The EU’s human rights sanctions, which emerged in the midst of this, are quite symbolic, but show that EU policy toward China will be considerably tougher, Reuters said.

However, the EU did not sanction the party secretary of the Weiwuer Autonomous Region in Xinjiang, which is also subject to US sanctions.

Considering this modest approach, China’s immediate counterattack came as a shock, according to the European edition of the US political media Politico.

There are also observations that the EU-China investment agreement could be jeopardized.

In fact, as China puts five major European Parliament members and three EU member states on the subject of sanctions, the European Parliament is threatening not to ratify the EU-China investment agreement. The European Parliament’s Social Democratic Party group is in the position that sanctions must be lifted for ratification.

European Parliament Chair David Sasolly said China’s action was “unacceptable” and warned that the consequences would follow.
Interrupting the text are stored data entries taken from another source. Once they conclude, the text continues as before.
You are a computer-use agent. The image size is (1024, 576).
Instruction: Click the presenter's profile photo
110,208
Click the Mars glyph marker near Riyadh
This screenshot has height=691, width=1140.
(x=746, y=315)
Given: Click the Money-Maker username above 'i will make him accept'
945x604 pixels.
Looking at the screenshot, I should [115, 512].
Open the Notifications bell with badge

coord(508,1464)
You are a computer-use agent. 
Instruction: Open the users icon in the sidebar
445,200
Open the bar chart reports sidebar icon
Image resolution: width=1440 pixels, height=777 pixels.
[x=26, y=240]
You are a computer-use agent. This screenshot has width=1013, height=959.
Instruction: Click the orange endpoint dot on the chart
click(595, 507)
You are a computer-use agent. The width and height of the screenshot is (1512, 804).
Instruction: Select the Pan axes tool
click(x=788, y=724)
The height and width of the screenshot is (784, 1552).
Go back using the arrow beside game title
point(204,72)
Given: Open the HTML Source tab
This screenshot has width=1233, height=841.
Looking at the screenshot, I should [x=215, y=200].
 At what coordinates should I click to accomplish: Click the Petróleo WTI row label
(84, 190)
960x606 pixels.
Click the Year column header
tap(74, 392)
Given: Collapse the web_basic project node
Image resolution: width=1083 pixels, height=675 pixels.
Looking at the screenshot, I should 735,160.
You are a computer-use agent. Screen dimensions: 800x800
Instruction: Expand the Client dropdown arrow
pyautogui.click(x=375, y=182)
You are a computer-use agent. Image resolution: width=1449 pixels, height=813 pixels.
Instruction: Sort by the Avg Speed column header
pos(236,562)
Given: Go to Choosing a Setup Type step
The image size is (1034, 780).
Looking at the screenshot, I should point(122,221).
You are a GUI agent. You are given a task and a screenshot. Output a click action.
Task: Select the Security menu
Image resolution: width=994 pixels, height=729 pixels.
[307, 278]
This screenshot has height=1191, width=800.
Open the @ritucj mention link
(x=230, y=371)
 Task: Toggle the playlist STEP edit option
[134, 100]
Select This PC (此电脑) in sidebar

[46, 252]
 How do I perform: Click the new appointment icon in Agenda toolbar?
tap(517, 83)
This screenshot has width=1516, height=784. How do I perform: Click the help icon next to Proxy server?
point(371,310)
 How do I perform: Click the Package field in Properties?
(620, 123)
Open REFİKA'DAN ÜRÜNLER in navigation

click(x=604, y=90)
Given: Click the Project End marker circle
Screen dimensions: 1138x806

European Parliament member Marie Pierre Bedren said under Chinese sanctions, “It seems inconceivable to have the idea that the European Parliament is ratifying an agreement.”

Senior Representative Borrell also said at a press conference the day before, “China’s retaliation has created a new environment and a new situation,” suggesting that he may take a more stern stance against China.

Philippe Lekor, a Chinese expert at Harvard University’s Kennedy School in the United States, predicts that the EU will have to walk a tightrope.

“On the one hand, they’re trying to satisfy big companies, that’s the idea behind investment agreements,” he told Politico. “On the other hand, they’re also part of democratic countries, with some discontent about what’s going on in China.” “I have to show it.”